Do you have a formal art education or are you a self taught artist: BFA from university of Colorado at boulder.
What is the style of your pieces: Junk and fume
What is the medium in which you work: I use found objects (courtesy streets of Brooklyn) as substrates and finish with spraypaint, acrylic, oil often times using spackle or whatever else I have on hand to add texture.
What started you on your path as an artist: I always gravitated towards people who created art and it seemed natural. Experiences through drugs or otherwise pushed me forward and made art a neccessity in my life to express ideas that build up inside of me.
What is one of the most important things that art has brought to your life: Meaning
What is your favorite genre of art besides the one you work in: Probably film.
Do you have art showings, and if so what are they typically like: I do. Each one seems to be a bit different and they’re progressing in a good way as far as the level of work involved. Usually drinks, music and conversation take hold of the night.
Do you have a certain set of clothes you make art in: No all my clothes are covered in paint.
What has been the most frustrating part of being an artist? Just getting the work out there. The gallery system is pretty silly. I’d rather just exhibit on the sidewalk. Which i’ve been looking into recently. Alot of the shows I’m in take place in alternative spaces.

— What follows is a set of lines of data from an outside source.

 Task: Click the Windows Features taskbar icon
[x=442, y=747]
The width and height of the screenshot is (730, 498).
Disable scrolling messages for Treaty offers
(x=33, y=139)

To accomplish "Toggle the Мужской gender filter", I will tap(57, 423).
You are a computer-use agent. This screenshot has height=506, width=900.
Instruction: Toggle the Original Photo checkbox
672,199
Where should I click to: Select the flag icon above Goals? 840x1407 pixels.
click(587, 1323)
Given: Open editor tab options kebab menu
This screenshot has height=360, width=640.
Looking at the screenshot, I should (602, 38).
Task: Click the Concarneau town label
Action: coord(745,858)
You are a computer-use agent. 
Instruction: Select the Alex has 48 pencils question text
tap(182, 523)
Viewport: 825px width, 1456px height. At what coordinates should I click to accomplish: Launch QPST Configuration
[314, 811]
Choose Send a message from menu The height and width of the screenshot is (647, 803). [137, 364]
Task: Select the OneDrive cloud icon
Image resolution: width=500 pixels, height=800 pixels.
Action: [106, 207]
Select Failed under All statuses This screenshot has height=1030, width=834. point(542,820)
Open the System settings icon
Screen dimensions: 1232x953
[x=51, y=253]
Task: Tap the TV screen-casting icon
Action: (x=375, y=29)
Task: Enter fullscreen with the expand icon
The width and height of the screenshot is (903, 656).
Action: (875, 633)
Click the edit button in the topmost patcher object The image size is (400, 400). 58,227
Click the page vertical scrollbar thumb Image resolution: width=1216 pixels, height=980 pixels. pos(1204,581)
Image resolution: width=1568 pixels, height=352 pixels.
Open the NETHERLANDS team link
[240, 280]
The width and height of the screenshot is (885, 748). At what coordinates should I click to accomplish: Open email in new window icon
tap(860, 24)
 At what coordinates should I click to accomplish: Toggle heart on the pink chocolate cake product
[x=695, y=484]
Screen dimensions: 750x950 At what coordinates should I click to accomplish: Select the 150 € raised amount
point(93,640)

What is your favorite sandwich of all time: Sandwich shops Dafontes and Ferdinandos in NYC are top-notch. And cheese hoagies from Davannis in Minneapolis.
Has this year brought about any changes in your work, and if so what are they: It’s getting more refined. stronger. I’m exhibiting alot more as well.
Who is your favorite artist alive or dead: Jeremy Fish and David choe are up there for living artists. Really most of the people featured on fecalface.com are very inspiring. San fran has a sick scene right now. Dead? Probably Francis Bacon, basquiat, Thomas Jefferson.
What is the most moving piece of artwork that you have seen in person: I saw Dali’s metamorphosis of narcissus at the Tate modern when I was a kid under the influence of LSD and there was a tour group in front of it talking about it. Breaking down all of meaning and symbolism. That had a profound effect on me.
Do you have any animals, and what do they think of your work: Uh no animals. But they love my work.
Do you have any upcoming exhibitions you would like to share with us: Soapstone gallery in NYC on June 22nd. I’m part of the 2010 Bronx Latin American art biennial which I think will be in September. And im in a show curated by St. Nicks Alliance that celebrates North Brooklyn in July.